Некоторое время спустя в связи с изменившейся обстановкой на фронте радист получил указание переместиться дальше на запад, и радиоигра «Бумеранг» перешла из наших рук — Московского областного управления НКВД — в ведение военной контрразведки действующей армии СМЕРШ.

В результате этой радиоигры наряду с продвижением в немецкие штабы дезинформации удалось выявить и обезвредить семь вражеских агентов.

Глава шестая. За линией фронта

О подвигах зафронтовых разведчиков заговорили открыто только через много лет после окончания Великой Отечественной войны. Полковник КГБ Александр Сердюк написал книгу об Александре Козлове, успешно работавшем в немецкой разведшколе, подчинявшейся абверкоманде-15 (с июля 1943 года стала именоваться абверкомандой-103) при группе армий «Центр» (радиопозывной «Сатурн»), Школа готовила разведчиков и радистов. В этой разведшколе, находившейся сначала в Хакыти, а затем, в начале августа 1943 года, в Борисове, Козлов «дорос» до начальника учебной части школы. Он весьма успешно внедрился в разведшколу немцев и передавал нашему командованию подробные данные о личном составе школы: ее служащих и учащихся, намеченных к заброске в тыл Красной Армии.

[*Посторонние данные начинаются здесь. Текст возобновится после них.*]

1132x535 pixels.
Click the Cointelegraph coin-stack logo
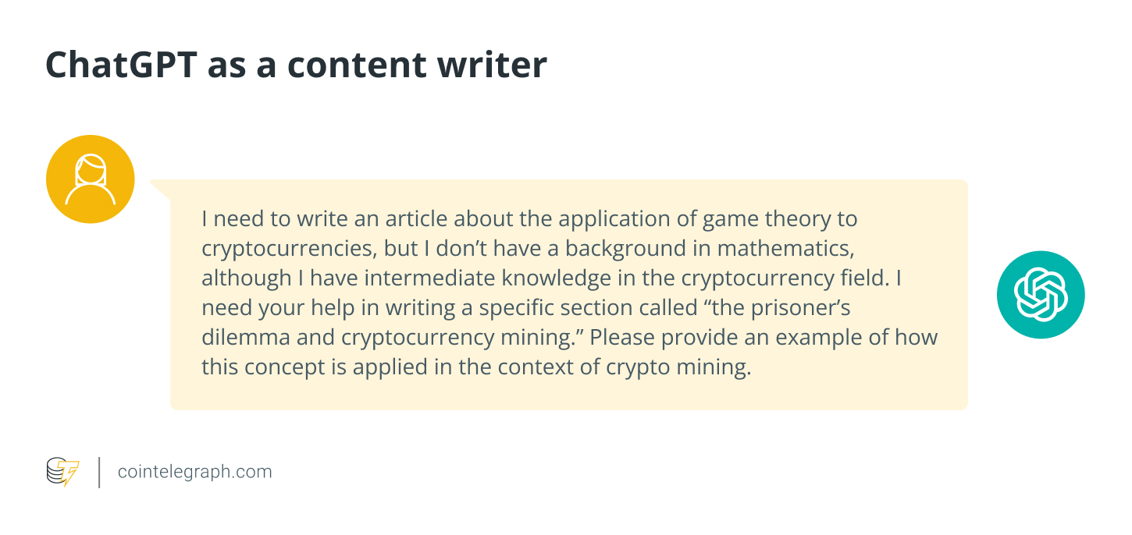[62, 472]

Был создан фильм, в основу которого положена деятельность Козлова. «Путь в Сатурн», «Сатурн почти не виден», «Конец Сатурна». Драматург Афанасий Салынский написал пьесу «Камешки на ладони», ее поставил Центральный театр Советской Армии. Козлов, оказавшись во вражеском плену, был помещен в лагерь военнопленных в городе Вязьме. Через несколько дней ему офицер абвера предложил стать агентом немецкой разведки с предварительным обучением в немецкой школе. Козлов согласился, решив для себя, что в случае заброски в наш тыл непременно явится в органы НКВД с повинной. После обучения в школе абвера и после приземления Козлов добровольно явился в отдел контрразведки стрелковой дивизии. Его доставили в Москву в ГУКР СМЕРШ НКО СССР. Ему предложили в СМЕРШе вернуться на немецкую сторону со специальным заданием. Козлов согласился без колебаний. Началась игра СМЕРШа с гитлеровской спецслужбой.

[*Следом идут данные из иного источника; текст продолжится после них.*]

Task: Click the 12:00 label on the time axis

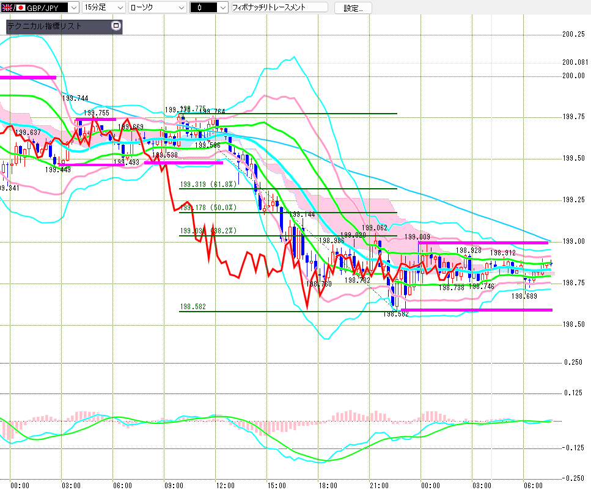Action: point(226,485)
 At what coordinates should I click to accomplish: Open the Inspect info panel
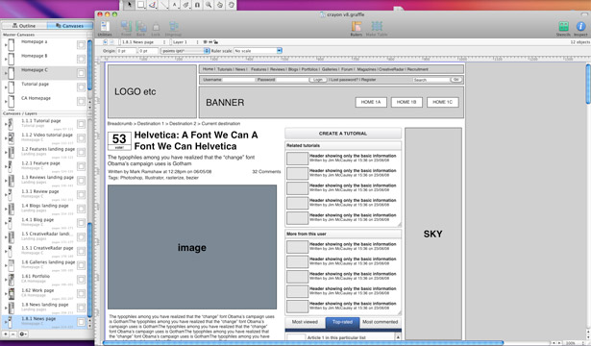click(x=580, y=28)
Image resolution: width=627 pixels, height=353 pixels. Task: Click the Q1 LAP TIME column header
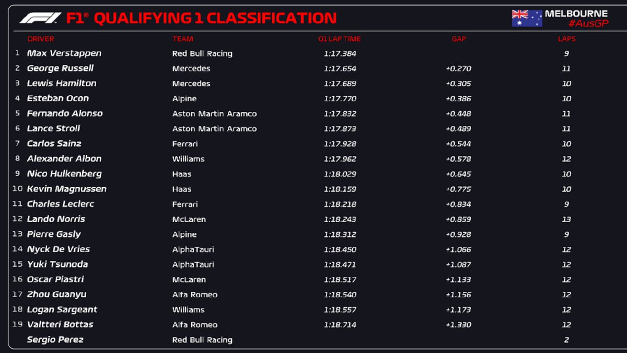(x=340, y=39)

Козлов был заброшенным на нашу территорию немецким агентом, и таких было немало. Но были и такие, кого советские контрразведчики посылали в тыл немцев с нашей стороны.

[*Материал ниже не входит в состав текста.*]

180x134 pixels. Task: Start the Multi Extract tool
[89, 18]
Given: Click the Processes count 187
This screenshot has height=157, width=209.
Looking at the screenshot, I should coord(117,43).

Техник-интендант 1-го ранга Петр Иванович Прядко служил начальником склада горюче-смазочных материалов и оказался в окружении, где находился более двух месяцев. 27 ноября 1941 года он с трудом выбрался к своим. В Особом отделе НКВД 6-й армии с «окружением» обстоятельно побеседовали и предложили ему вновь отправиться в тыл противника, но на этот раз со специальным заданием. Тем более что порядки на «той стороне» в определенной мере ему уже известны. Армейские контрразведчики предложили ему попытаться внедриться в абвергруппу-102 при штабе 17-й пехотной армии вермахта, которая противостояла нашей 6-й армии. Нашу контрразведку интересовали сведения о методах работы абвергруппы, ее сотрудниках и агентуре.